Los supervivientes del genocidio de Srebrenica de 1995 participan activamente como conservadores y archivistas en el Centro Memorial de Srebrenica, donde trabajan para preservar la historia veraz de las matanzas masivas de hombres y niños musulmanes bosnios a manos de las fuerzas serbobosnias en una zona declarada segura por la ONU. El memorial se alza en el terreno donde miles de personas buscaron refugio bajo la protección de las fuerzas de paz de la ONU antes de la masacre. Posteriormente, la ONU reconoció su fracaso colectivo a la hora de prevenir el genocidio.

Almasa Salihovic, portavoz del Centro Memorial, relató su experiencia como superviviente a los ocho años que perdió a familiares cercanos en el genocidio, que se cobró 8.372 víctimas. Subrayó que el recuerdo contribuye a la sanación de las personas y las familias, y expresó su compromiso con la conmemoración a través de su trabajo en el centro.

Otra superviviente, Amra Begic Fazlic, describió las dificultades de regresar a Srebrenica tras huir durante el conflicto. Buscaba vivir cerca de sus seres queridos y facilitar la identificación y el entierro de las víctimas en el Centro Memorial, un lugar para las visitas y el recuerdo.
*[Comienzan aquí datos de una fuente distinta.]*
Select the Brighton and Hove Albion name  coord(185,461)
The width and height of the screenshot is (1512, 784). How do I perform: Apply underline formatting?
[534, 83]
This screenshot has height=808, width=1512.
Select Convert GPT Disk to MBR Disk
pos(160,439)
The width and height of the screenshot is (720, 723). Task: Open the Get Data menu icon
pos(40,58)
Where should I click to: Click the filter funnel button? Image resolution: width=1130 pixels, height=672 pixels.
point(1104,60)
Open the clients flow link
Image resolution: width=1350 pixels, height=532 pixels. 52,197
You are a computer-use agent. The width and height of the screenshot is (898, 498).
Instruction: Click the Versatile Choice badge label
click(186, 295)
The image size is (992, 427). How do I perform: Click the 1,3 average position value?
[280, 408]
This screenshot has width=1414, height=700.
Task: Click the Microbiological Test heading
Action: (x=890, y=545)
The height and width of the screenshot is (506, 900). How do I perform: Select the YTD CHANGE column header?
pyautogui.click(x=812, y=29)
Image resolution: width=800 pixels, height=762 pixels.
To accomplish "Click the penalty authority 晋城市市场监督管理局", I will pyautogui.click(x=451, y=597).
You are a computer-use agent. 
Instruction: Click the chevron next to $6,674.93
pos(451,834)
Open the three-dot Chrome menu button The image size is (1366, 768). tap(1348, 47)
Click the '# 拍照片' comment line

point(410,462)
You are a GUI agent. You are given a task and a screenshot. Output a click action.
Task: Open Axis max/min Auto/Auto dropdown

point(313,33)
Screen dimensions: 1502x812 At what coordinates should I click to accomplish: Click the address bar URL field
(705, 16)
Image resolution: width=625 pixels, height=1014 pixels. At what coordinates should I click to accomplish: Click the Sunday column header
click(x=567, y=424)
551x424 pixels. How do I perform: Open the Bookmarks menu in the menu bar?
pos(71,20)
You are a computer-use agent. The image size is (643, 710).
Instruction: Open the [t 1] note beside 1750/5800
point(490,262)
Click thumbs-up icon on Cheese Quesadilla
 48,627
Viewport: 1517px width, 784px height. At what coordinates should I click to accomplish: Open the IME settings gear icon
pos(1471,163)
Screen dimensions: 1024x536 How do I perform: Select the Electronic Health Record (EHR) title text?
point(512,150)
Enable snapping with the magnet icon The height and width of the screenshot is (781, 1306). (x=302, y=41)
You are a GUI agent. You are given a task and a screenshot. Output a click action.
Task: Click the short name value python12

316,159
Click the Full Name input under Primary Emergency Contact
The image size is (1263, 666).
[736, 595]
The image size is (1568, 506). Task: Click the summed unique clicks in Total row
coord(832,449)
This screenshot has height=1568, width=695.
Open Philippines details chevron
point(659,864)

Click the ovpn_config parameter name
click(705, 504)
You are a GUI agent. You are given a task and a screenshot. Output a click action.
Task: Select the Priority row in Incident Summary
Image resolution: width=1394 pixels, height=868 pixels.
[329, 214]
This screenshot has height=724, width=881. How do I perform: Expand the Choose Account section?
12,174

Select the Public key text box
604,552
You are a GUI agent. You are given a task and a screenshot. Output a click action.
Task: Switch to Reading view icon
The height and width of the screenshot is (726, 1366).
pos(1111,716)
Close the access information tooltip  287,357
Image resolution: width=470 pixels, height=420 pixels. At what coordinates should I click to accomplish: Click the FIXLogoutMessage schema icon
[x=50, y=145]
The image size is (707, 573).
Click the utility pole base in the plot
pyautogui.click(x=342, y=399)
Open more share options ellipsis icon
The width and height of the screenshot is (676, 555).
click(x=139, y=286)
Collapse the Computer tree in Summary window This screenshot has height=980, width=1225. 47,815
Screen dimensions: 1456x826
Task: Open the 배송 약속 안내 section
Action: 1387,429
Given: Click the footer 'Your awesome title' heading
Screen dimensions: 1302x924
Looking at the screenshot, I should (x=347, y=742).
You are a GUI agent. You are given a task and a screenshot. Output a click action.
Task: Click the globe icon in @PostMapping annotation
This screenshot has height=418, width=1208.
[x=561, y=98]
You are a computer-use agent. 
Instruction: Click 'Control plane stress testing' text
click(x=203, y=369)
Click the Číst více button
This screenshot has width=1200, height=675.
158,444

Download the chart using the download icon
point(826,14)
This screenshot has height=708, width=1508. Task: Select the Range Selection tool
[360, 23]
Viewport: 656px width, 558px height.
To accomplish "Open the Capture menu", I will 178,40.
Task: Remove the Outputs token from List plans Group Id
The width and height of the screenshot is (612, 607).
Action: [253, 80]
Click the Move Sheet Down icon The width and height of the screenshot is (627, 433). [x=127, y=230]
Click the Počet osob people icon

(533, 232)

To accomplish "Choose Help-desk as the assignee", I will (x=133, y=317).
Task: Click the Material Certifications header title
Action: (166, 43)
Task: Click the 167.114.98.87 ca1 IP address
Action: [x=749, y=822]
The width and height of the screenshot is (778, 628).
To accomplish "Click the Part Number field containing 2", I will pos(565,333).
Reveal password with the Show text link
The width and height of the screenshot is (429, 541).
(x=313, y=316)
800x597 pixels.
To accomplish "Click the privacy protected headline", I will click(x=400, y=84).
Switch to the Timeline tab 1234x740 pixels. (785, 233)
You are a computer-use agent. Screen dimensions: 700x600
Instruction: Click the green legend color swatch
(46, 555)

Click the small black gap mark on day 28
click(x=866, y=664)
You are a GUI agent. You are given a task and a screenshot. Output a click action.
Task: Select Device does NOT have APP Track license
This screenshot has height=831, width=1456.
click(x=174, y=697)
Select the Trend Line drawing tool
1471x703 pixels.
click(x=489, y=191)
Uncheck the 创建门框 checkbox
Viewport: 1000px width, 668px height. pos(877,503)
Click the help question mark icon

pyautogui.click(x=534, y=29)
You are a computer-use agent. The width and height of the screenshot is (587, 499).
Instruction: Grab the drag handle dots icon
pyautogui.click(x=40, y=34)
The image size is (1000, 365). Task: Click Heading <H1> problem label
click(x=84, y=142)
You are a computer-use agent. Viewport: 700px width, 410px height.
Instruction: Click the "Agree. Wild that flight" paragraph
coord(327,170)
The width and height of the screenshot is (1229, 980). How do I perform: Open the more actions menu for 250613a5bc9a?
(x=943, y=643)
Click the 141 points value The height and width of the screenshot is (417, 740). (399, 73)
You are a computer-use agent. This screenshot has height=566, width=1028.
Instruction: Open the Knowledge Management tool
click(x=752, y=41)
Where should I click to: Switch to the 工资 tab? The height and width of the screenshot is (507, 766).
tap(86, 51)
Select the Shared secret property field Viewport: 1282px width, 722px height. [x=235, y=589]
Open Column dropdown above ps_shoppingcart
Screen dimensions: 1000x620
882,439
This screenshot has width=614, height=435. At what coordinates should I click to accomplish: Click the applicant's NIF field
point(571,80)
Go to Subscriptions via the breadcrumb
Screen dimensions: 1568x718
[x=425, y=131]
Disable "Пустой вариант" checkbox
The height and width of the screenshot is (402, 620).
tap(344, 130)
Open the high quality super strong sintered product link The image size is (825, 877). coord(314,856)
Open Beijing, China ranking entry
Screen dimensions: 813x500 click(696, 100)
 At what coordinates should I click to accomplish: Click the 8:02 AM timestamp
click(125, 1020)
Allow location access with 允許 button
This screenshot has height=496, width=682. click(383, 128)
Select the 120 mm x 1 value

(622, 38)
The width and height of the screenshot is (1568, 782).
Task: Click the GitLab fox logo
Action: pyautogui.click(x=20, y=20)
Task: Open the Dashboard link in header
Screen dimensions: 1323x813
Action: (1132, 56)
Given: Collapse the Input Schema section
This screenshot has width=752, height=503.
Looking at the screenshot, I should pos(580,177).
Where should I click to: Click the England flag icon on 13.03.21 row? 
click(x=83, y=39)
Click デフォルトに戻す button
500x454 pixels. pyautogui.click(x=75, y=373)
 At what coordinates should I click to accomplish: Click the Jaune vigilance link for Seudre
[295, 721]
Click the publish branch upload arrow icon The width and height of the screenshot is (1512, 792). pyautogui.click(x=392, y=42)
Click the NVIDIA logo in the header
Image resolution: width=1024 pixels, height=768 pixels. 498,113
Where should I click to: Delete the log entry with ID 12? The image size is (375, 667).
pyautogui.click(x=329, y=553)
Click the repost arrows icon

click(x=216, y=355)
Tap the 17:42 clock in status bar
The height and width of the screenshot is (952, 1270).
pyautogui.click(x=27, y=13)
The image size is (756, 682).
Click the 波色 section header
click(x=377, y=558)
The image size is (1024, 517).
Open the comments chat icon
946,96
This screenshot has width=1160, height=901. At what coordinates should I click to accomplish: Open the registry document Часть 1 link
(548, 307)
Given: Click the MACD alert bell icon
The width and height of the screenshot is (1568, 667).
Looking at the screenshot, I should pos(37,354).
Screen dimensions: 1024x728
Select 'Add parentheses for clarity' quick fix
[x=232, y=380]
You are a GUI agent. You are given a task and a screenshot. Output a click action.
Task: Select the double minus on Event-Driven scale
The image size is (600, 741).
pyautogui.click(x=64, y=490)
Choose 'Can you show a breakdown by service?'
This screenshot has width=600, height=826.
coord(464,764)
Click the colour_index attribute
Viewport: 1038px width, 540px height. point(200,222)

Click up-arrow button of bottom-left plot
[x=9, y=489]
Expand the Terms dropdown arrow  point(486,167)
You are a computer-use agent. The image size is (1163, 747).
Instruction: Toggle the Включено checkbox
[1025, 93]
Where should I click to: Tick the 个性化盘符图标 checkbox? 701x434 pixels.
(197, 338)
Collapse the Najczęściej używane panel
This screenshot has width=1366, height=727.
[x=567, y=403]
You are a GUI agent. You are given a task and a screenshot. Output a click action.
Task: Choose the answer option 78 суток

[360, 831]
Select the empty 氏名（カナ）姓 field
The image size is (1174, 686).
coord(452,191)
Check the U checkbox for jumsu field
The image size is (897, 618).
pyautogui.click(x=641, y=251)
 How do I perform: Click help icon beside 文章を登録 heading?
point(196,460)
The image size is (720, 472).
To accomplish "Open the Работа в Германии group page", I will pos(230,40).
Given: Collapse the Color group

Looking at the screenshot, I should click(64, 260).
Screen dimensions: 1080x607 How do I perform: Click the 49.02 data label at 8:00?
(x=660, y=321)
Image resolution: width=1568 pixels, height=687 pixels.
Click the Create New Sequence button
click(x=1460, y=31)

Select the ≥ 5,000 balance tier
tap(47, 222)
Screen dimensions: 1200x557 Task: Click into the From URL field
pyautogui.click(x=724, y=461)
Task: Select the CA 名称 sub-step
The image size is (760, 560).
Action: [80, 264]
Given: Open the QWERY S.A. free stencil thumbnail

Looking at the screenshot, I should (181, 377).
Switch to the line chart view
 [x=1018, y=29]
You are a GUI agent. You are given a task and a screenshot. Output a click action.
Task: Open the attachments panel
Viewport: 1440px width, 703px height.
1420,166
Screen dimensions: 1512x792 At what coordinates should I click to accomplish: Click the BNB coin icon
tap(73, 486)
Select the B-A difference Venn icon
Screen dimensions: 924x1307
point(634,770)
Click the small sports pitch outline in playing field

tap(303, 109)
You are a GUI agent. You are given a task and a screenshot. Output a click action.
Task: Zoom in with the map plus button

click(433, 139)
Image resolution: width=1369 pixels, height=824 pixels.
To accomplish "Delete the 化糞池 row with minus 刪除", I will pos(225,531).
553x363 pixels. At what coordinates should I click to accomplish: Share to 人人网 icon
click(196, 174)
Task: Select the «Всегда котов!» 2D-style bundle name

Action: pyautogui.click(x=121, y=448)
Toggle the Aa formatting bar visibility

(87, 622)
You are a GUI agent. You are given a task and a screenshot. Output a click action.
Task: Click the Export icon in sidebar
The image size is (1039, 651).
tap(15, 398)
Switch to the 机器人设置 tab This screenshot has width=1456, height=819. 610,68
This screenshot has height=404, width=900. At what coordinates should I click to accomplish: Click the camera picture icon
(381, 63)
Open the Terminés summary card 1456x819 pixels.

El curador Azir Osmanovic compartió cómo la separación de hombres y niños en un puesto de control en la carretera principal precedió a sus asesinatos. Señaló que sus esfuerzos por preservar y difundir la historia son tanto personales como representativos de los miles de afectados por el asedio. Objetos personales recuperados de fosas comunes, como una bota perteneciente a su primo de 16 años asesinado junto a sus hermanos, sirven como conmovedores recordatorios de la tragedia.

Salihovic también expresó su preocupación por la continua negación del genocidio, señalando que las generaciones más jóvenes están cada vez más expuestas a narrativas falsas que rechazan la comisión de estos crímenes de guerra.